:: Task data

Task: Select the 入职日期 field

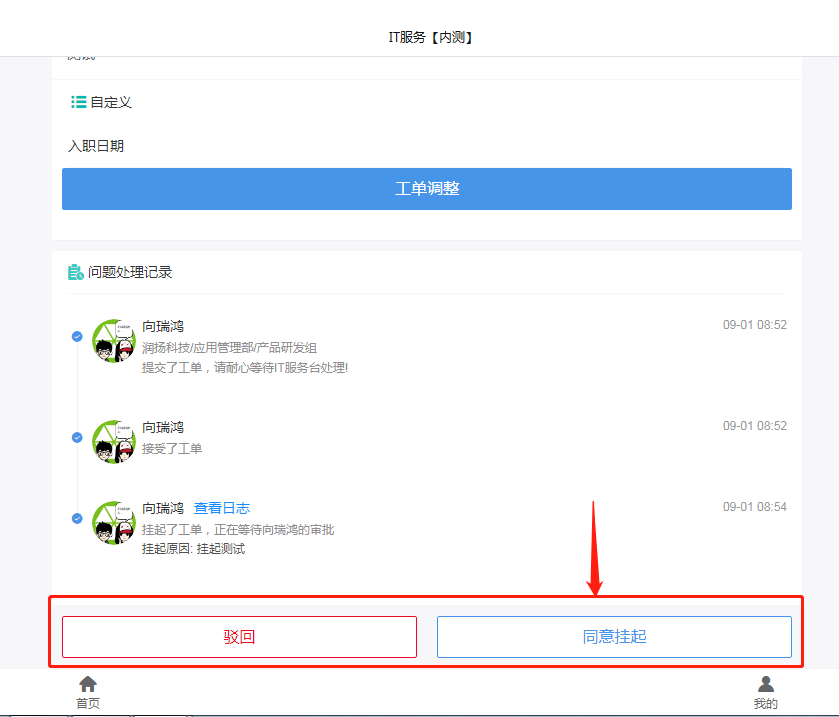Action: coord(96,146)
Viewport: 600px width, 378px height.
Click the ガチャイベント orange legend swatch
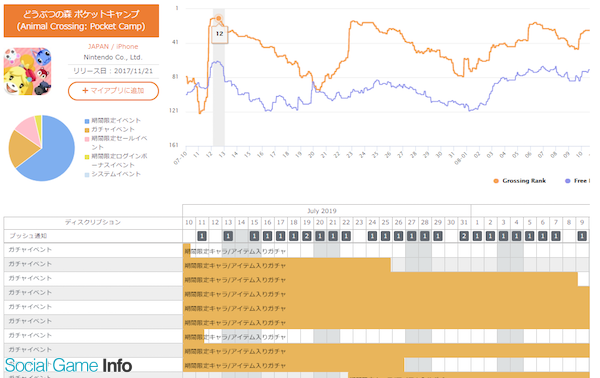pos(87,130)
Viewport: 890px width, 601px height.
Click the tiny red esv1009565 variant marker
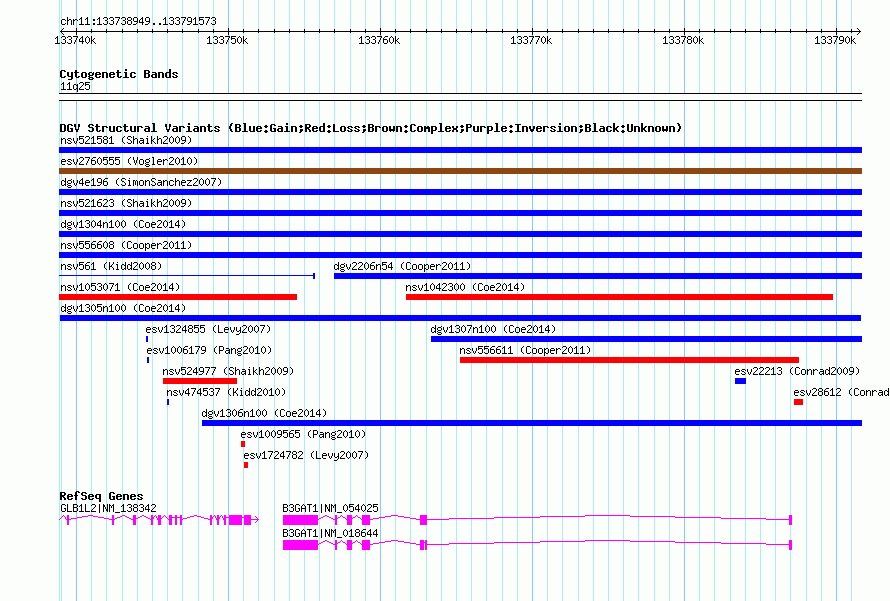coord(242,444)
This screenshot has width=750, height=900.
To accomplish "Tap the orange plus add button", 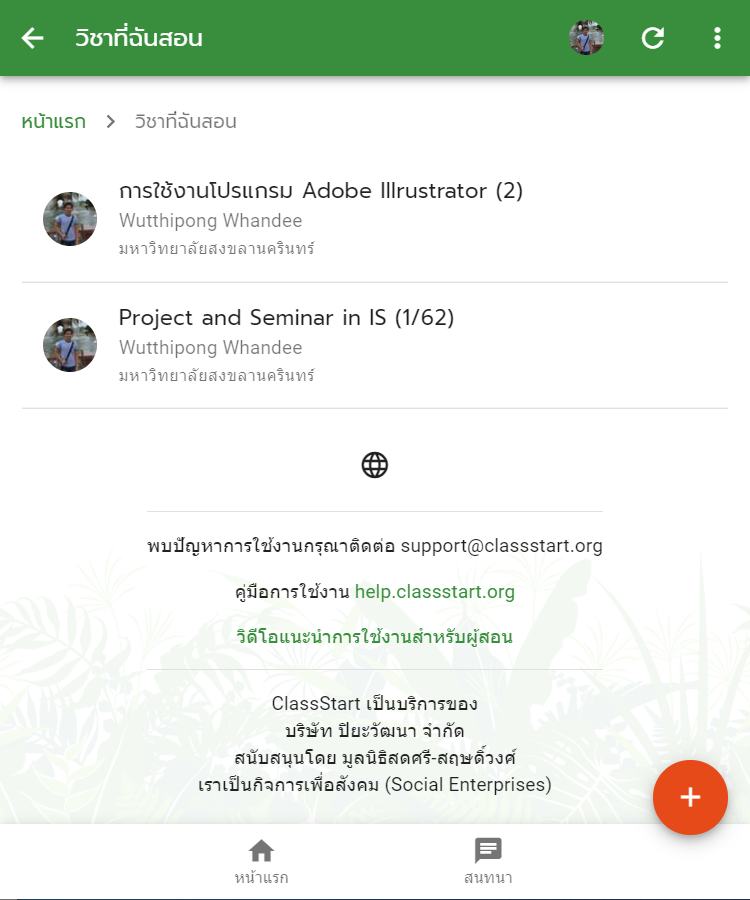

::::
:: Task data

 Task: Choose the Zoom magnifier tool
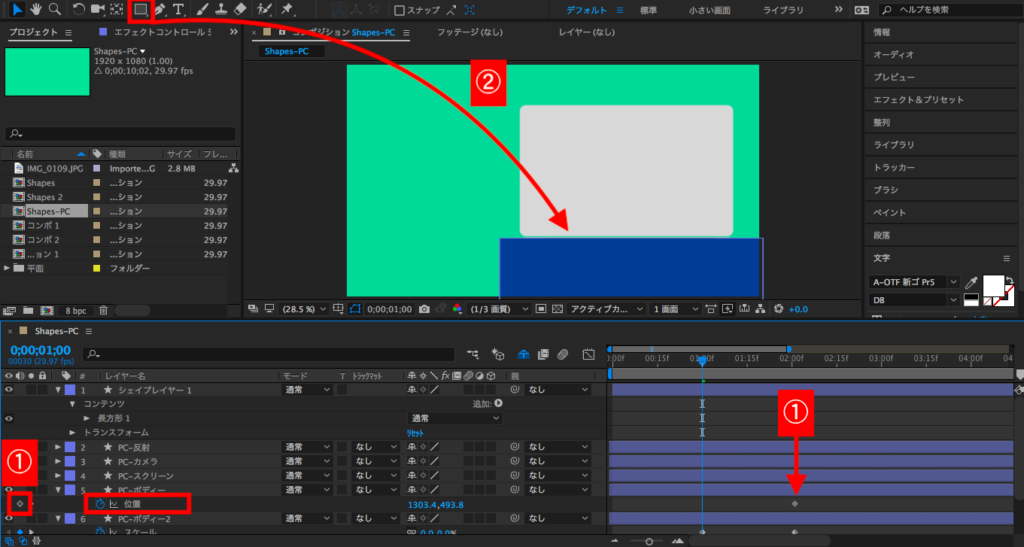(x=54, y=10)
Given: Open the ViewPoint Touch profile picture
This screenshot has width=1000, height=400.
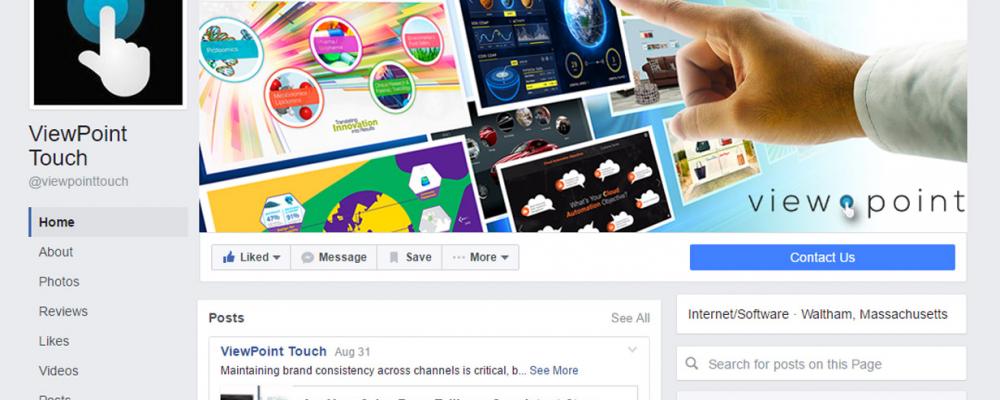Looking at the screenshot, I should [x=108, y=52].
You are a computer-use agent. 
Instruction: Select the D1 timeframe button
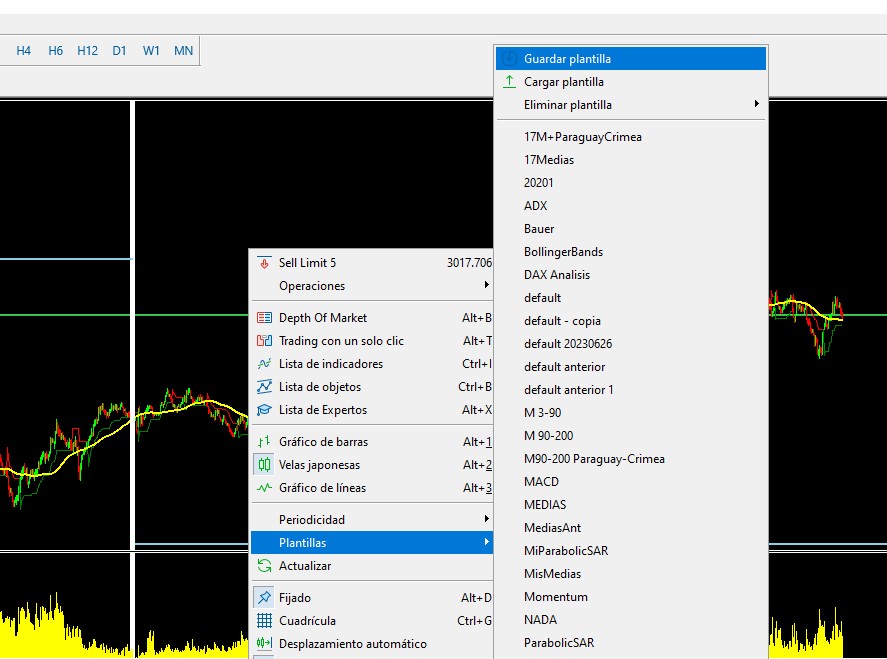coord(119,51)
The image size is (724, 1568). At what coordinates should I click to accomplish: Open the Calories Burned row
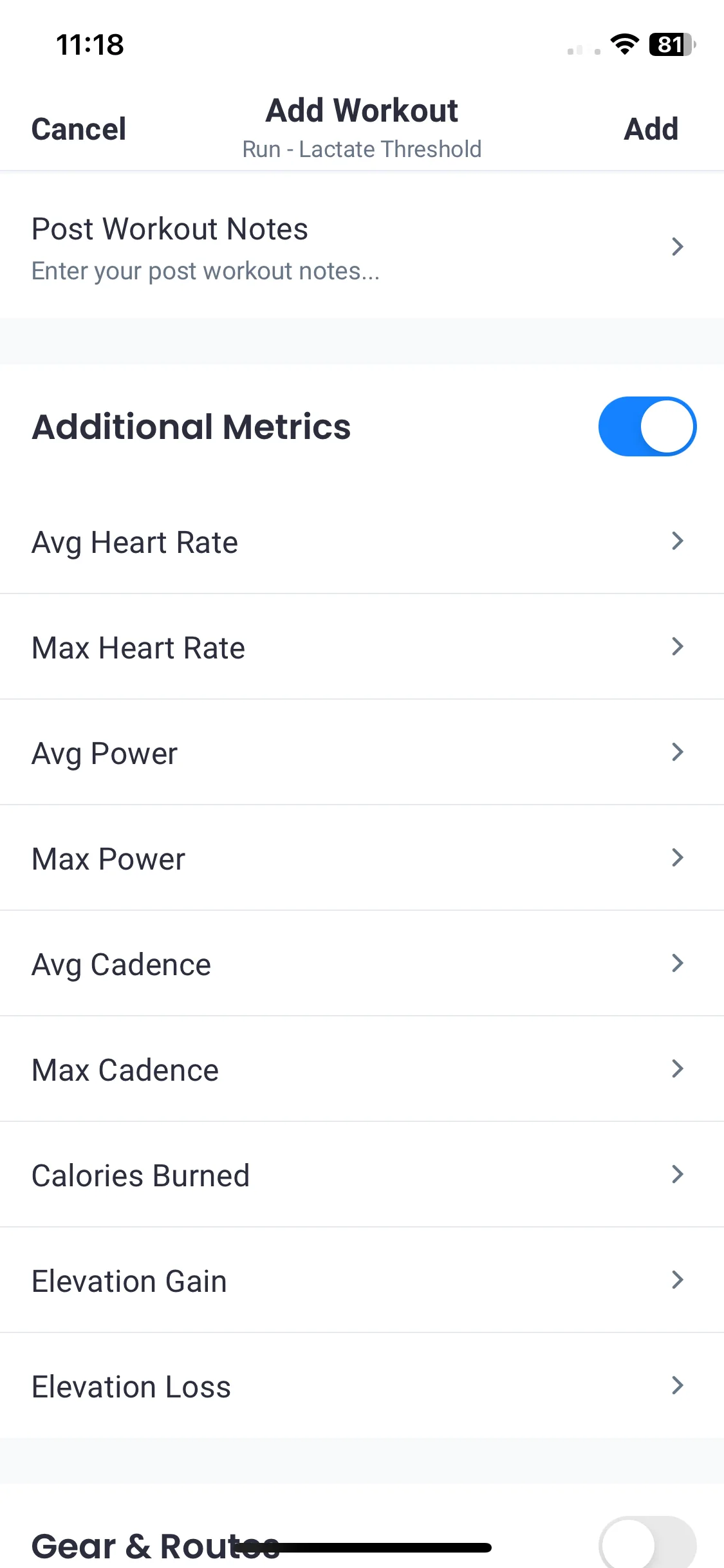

::::

● **About this task**: How many lines in the data above hold the word "Open"? Answer with the number alone.

● **Output of the task**: 2